----- Fragmento del texto -----

Reduciendo el asunto a los aspectos que podemos llamar visuales -diríamos estéticos, si el adjetivo no nos mortificase con tanta metafísica-, constatamos que la mayor parte de las antiguas implantaciones y modificaciones se han integrado y se asimilan a una cierta naturalidad del paisaje, mientras que las más recientes parecen abofetearla. Esta circunstancia se explicaría porque las primeras responden a procesos artesanales de larga duración, con unas referencias culturales que se asimilaron lentamente a una morfología unitaria y que persistieron durante periodos largos y consistentes. Los segundos, en cambio, se presentan con la agresividad de una nueva cultura social, económica y tecnológica, aparecida e impuesta velozmente en contraste con lo que la lenta tradición había codificado. Pero, a pesar de ello, no todas las modernas intervenciones agresivas estropean o reducen la buena lectura del paisaje. Algunas la subrayan con el añadido de una nueva y adecuada interpretación formal.

-----

Tarea escrita 1:
Di si cada afirmación coincide con el texto sobre el paisaje y cita las palabras que lo deciden: (a) la mayoría de las implantaciones antiguas se han integrado en el paisaje; (b) todas las intervenciones modernas estropean el paisaje; (c) la nueva cultura apareció de forma lenta.
Tarea escrita 2:
Prolonga el texto sobre el paisaje a partir de su última frase.

----- Datos aportados -----

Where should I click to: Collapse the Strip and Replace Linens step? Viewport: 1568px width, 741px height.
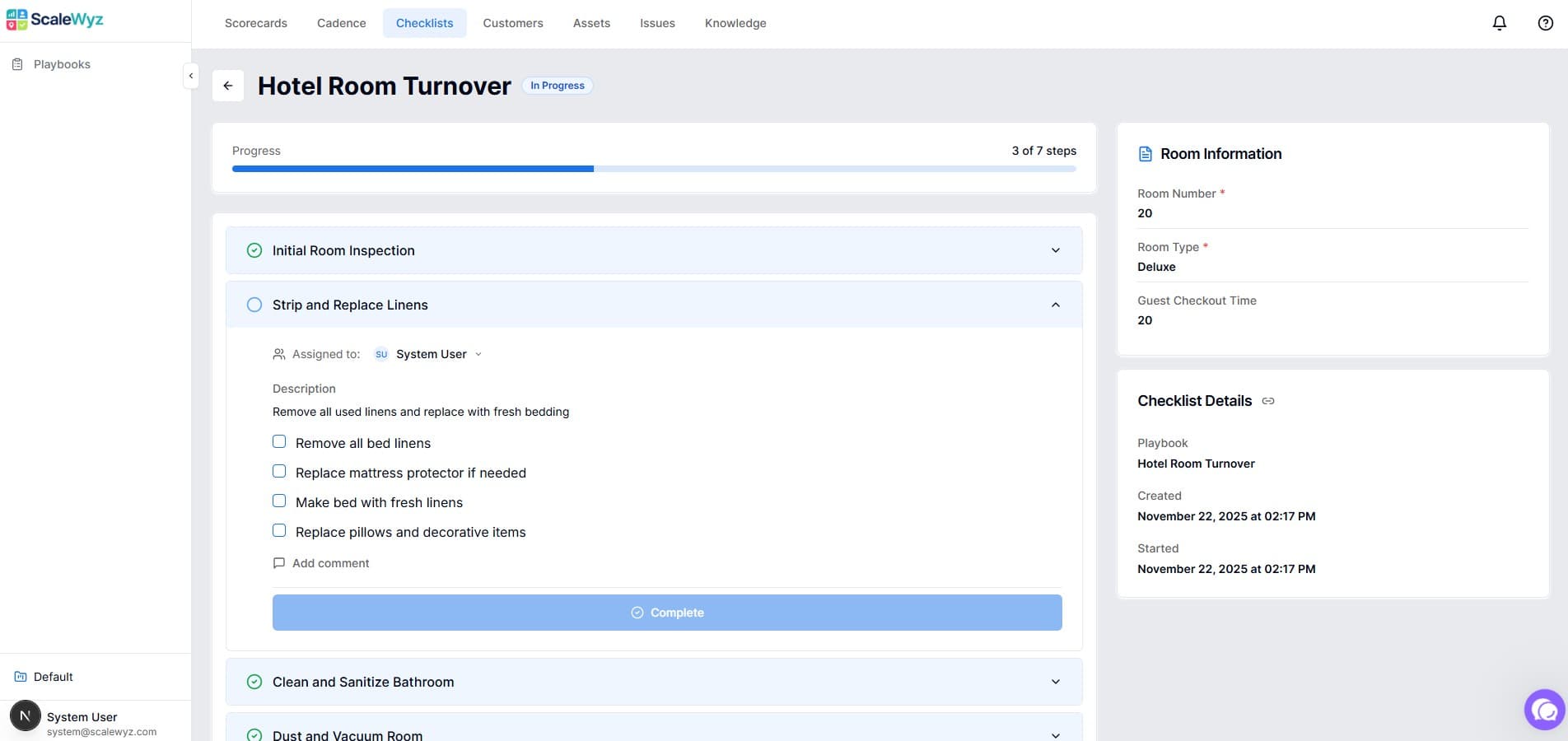(1055, 305)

-----

Resultado esperado 1:
(a) Sí: "la mayor parte de las antiguas implantaciones y modificaciones se han integrado y se asimilan a una cierta naturalidad del paisaje".
(b) No: "no todas las modernas intervenciones agresivas estropean o reducen la buena lectura del paisaje".
(c) No: "aparecida e impuesta velozmente".

Resultado esperado 2:
Deambulando por las carreteras europeas y contemplando los paisajes aéreos y marítimos tenemos que indignarnos ante la perniciosa ocupación de las costas con habitáculos turísticos horrendos, ante el desorden apocalíptico de los suburbios, ante los polígonos industriales y comerciales, ante todo aquello que realmente destruye el paisaje con métodos que pretenden ser tradicionales e incluso conservacionistas, pero que se traducen en una arquitectura y unos asentamientos fuera de escala y fuera de la real cultura del paisaje. En contraposición, de vez en cuando, aparecen objetos claramente diferenciados, impuestos con autonomía cultural que marcan unas insólitas rupturas y permiten nuevas interpretaciones sin menospreciar los auténticos escenarios tradicionales. A pesar de que suelen incluirse en el banal catálogo de las protestas populares que siempre se asustan de cualquier propuesta radical, hay que reconocer que el trazado de una autopista o un ferrocarril con sus galerías y sus contundentes viaductos, las torres metálicas de una línea de alta tensión, la exhibición tecnológica de las centrales energéticas y de las industrias petroquímicas, los campos de energía eólica con la serie ordenada de molinos de viento en la cresta de un monte, las altísimas antenas singulares, los embalses descomunales que subrayan a su manera la orografía, son elementos paisajísticamente más satisfactorios que las tristes indecisiones de un village turístico, la arquitectura llamativa pero tímida de los suburbios o la modesta floristería de la llamada arquitectura del paisaje.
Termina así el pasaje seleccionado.